» **The task**
Reprint each record exactly. Pictures are not reprinted.

» **Extracted data**
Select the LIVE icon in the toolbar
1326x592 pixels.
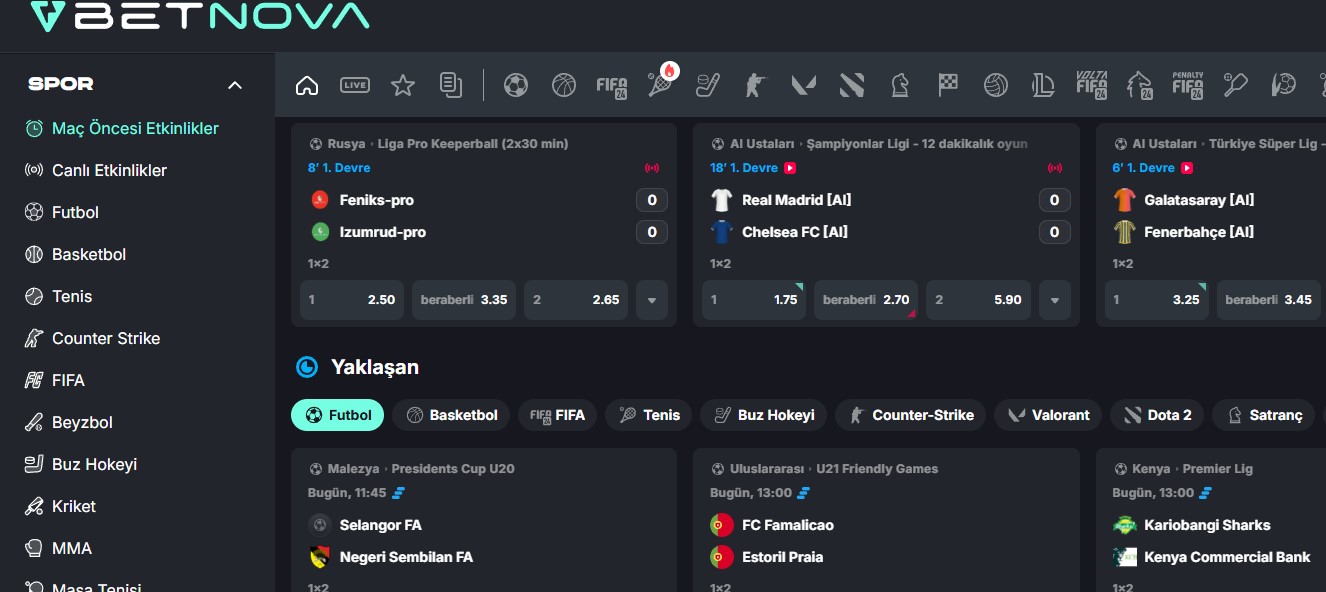pyautogui.click(x=354, y=85)
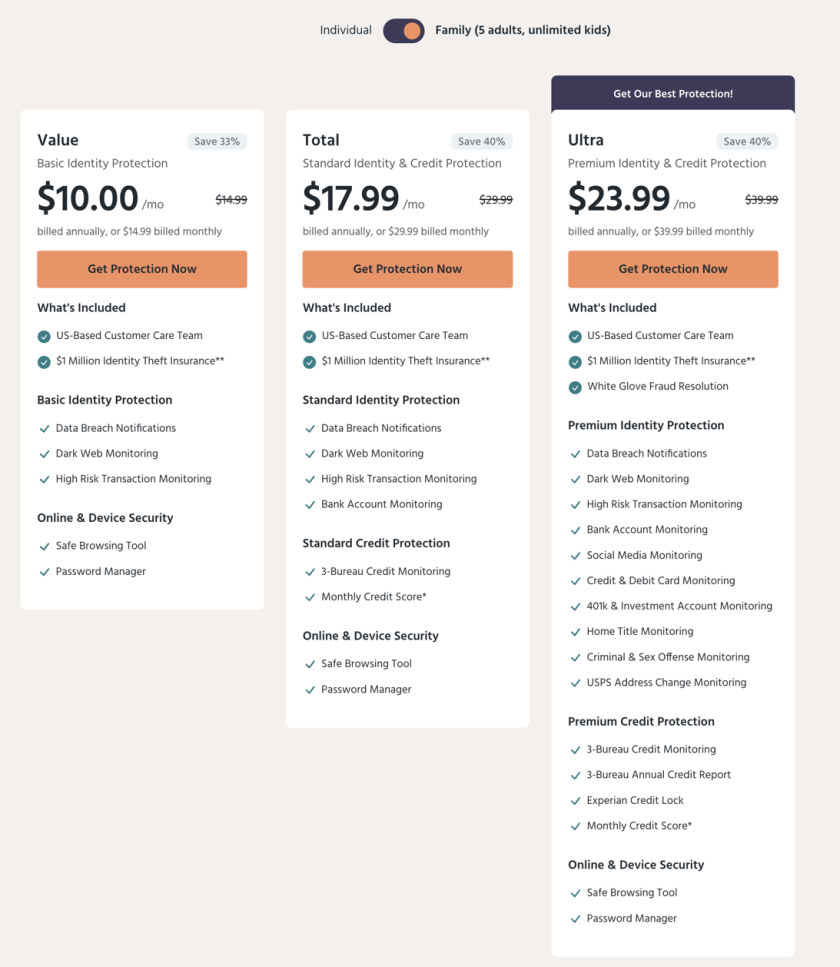Click Get Protection Now under the Value plan

click(x=141, y=269)
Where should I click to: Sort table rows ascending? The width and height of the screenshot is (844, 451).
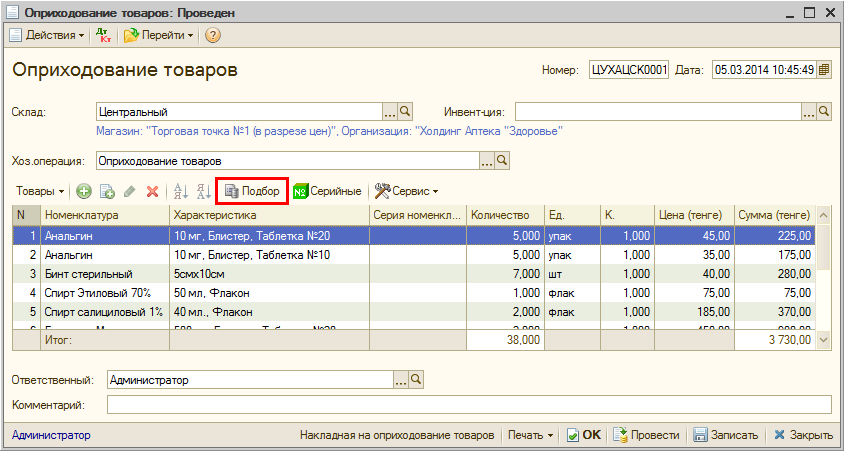pyautogui.click(x=181, y=191)
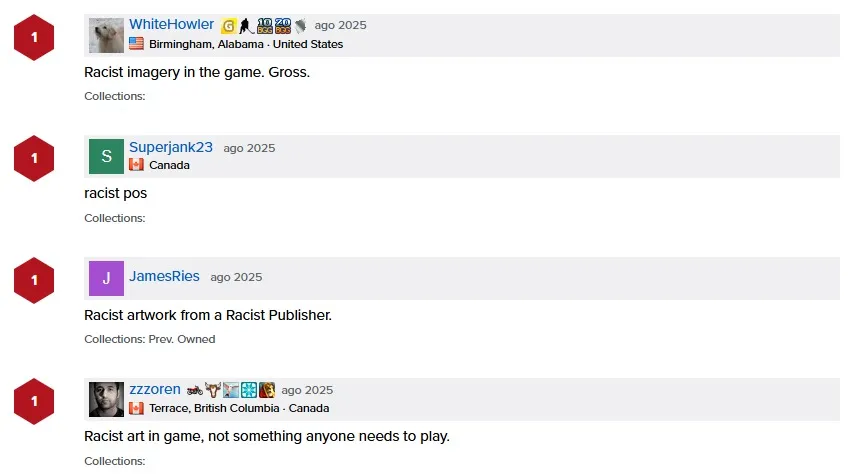Click WhiteHowler's dog avatar thumbnail
The width and height of the screenshot is (853, 474).
[106, 35]
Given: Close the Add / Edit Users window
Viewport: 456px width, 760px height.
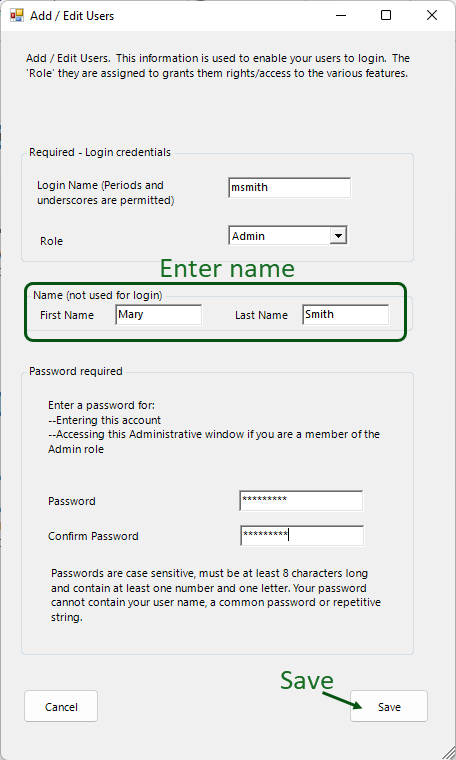Looking at the screenshot, I should click(432, 16).
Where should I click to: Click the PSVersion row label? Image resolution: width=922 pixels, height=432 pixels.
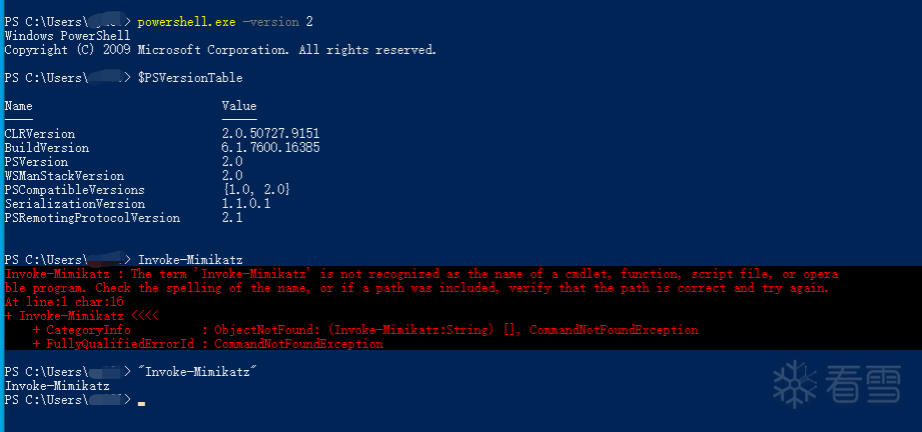(36, 161)
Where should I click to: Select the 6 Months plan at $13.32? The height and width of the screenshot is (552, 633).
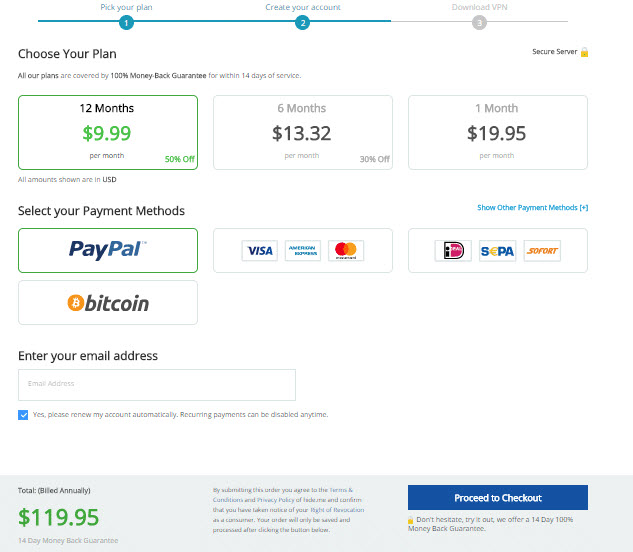pos(303,132)
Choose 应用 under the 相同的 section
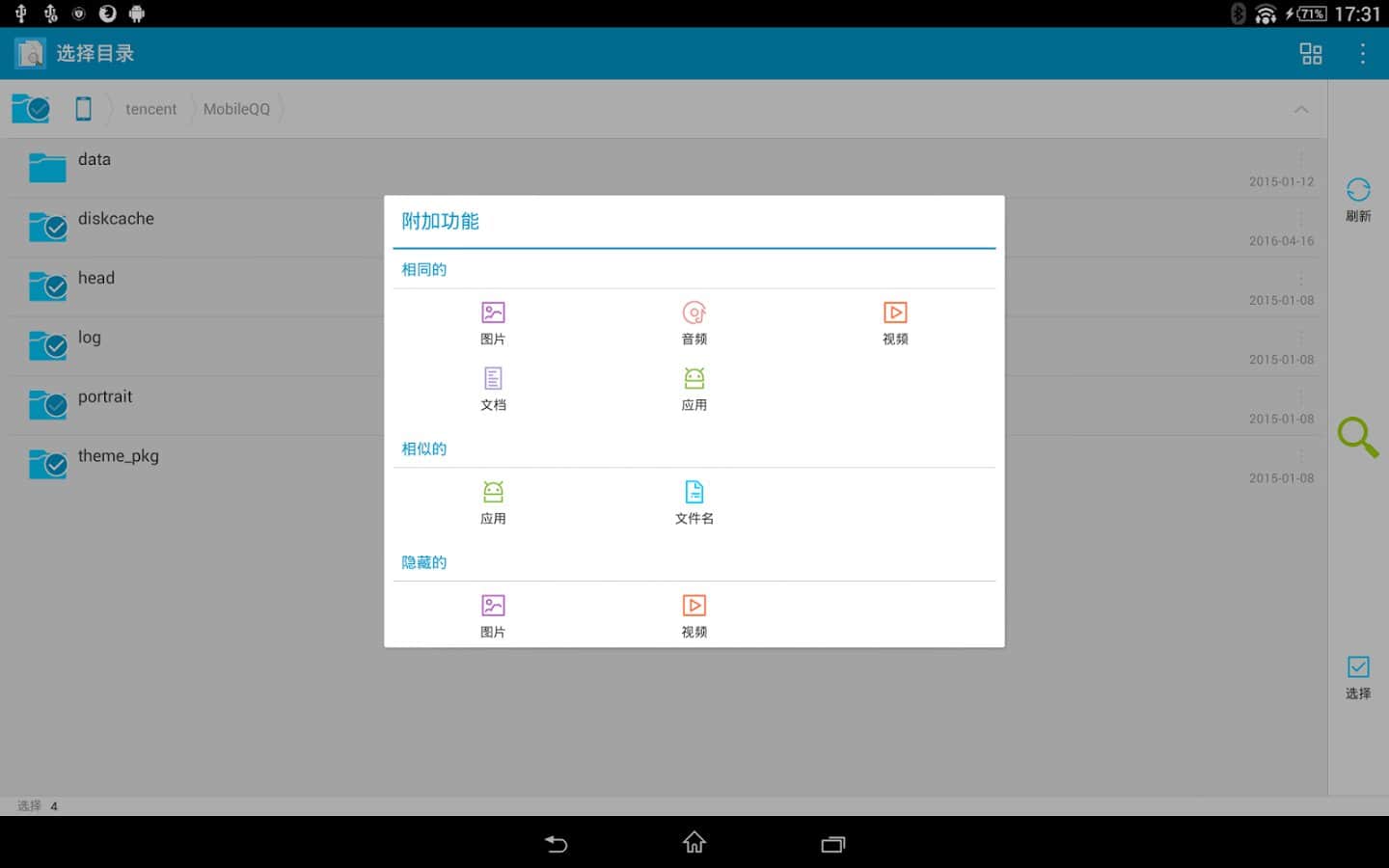This screenshot has width=1389, height=868. click(x=694, y=389)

» **Solution for this task**
Select the LIVE icon in the toolbar
1326x592 pixels.
pyautogui.click(x=354, y=85)
Click Get Protection Now under the Value plan

click(x=141, y=269)
Where should I click to: Sort table rows ascending? The width and height of the screenshot is (844, 451).
pyautogui.click(x=181, y=191)
Click WhiteHowler's dog avatar thumbnail
The width and height of the screenshot is (853, 474).
[106, 35]
Given: Close the Add / Edit Users window
Viewport: 456px width, 760px height.
Looking at the screenshot, I should click(432, 16).
Where should I click to: Click the PSVersion row label? Image resolution: width=922 pixels, height=432 pixels.
(36, 161)
Where should I click to: Select the 6 Months plan at $13.32? The height and width of the screenshot is (552, 633).
pos(303,132)
Choose 应用 under the 相同的 section
This screenshot has width=1389, height=868. click(x=694, y=389)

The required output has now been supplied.